* **WHAT TO PRODUCE**:
Summarize the forum thread about piping liquid oxygen in two sentences.

* **PASSAGE SHOWN**:
How the heck do you pipe LOX?

[psusi]

I liquefied a bunch of oxygen to fuel the rocket but I can't seem to pipe the damn stuff over to it!  I ran only 1000g/s and looped it back to pre-cool the pipes but that was taking forever.  I tried switching to just running supercoolant through the pipes at -220 for several cycles and it didn't seem to exchange much heat with the pipes.  I went back to LOX and 1000g packets still get up to -180 half way there.

[NurdRage]

It's taking forever?

Your LOX condenser shouldn't be too far from your rocket. Like maybe one screen (two max).

But as long as the LOX coming back around the loop is less than the boiling temperature, that's enough. You don't necessarily need to wait for the pipe itself to get that cold. If the returning LOX is still less than -183C then just go with it. Crank up the volume to full 10kg/s and fire up the rocket.

What's the entry temperature? are you pumping out LOX already near -183C, or are you chilling it a bit further to say -200 before pumping it out?

If it's -210C then it should survive most loops directly unless they're really long, or you made them out of bad materials like regular pipe. 

 

[Gurgel]

Ceramic insulated pipes and make sure to put in 10kg/sec. Do not put in less, the pipes will warm it up too fast. Loop it back so nothing warms up when done. And do not pipe it over long distances, just as NurdRage says. I usually make that max half a screen or so.

[KittenIsAGeek]

There are several different methods.  One method is to pipe through radiant pipes in vacuum.  The pipes will quickly reach the temperature of the LOX and after repairing, you shouldn't have a problem.

Another method is to use insulated ceramic or, preferably, Insulation pipes.  You'll have some pipes break until the internal temperature reaches equilibrium. 

Either way, you also want, as @Gurgel stated, to loop your pipes back.  You can either empty back into the reservoir, or keep the LOX flowing in a circle -- both methods work -- but you do NOT want the LOX to stop in the pipe. 

[psusi]

It is a screen or two away.  I have a ladder going up past the liquefaction room to a tower with jet suits to fly over to the rocket.  The LOX starts at -200... close to its freezing point, and goes through insulated igneous pipe half way there where I switched to insulated ceramic.  All but one pipe section is in vacuum.  At about that half way point it is already up to -183 where it would boil.  I even initially tried just letting it get to the rocket above its boiling point as long as it was only 1000g packets it should work but it seemed like the rocket refused to accept it and instead did damage to the pipe.

* **DATASET CONTENT**:
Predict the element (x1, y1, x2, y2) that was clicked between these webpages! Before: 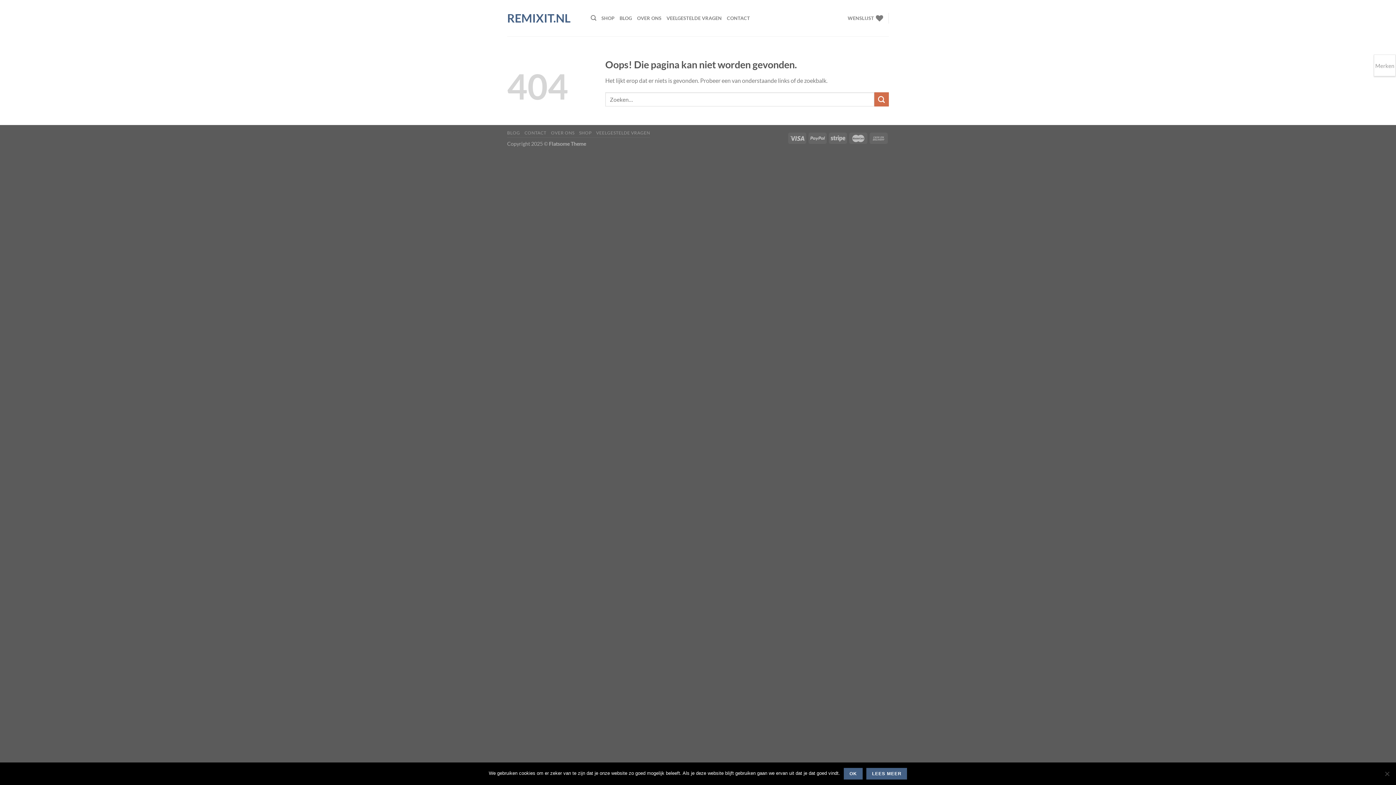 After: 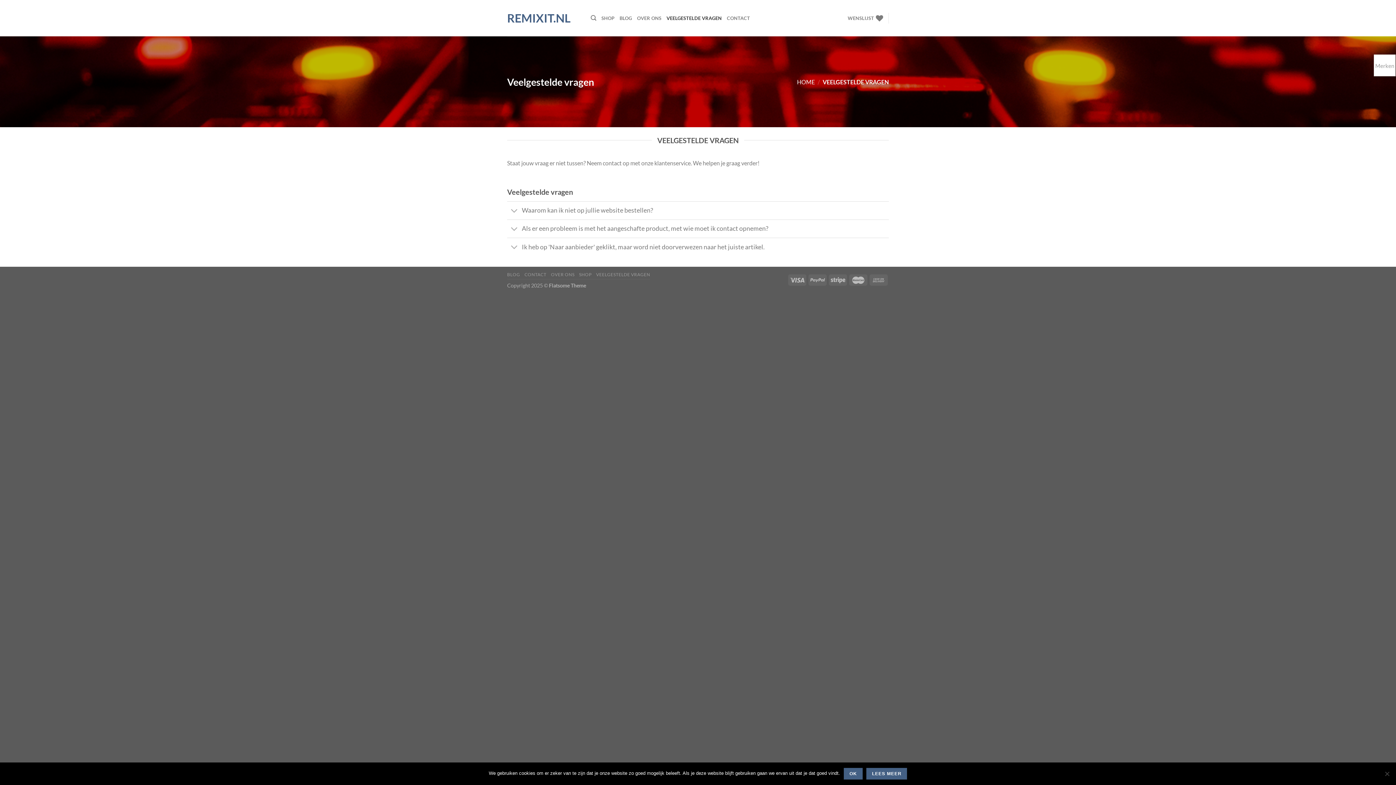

* **FINAL RESULT**:
psusi can't get liquefied oxygen to the rocket: it leaves at -200 through insulated igneous and ceramic pipes, mostly in vacuum, and is already up to its -183 boiling point halfway there. The replies advise keeping the condenser within a screen or two of the rocket, running the full 10 kg/s, using ceramic or Insulation pipes or radiant pipes in vacuum, and looping the pipes back so the LOX never stops in them.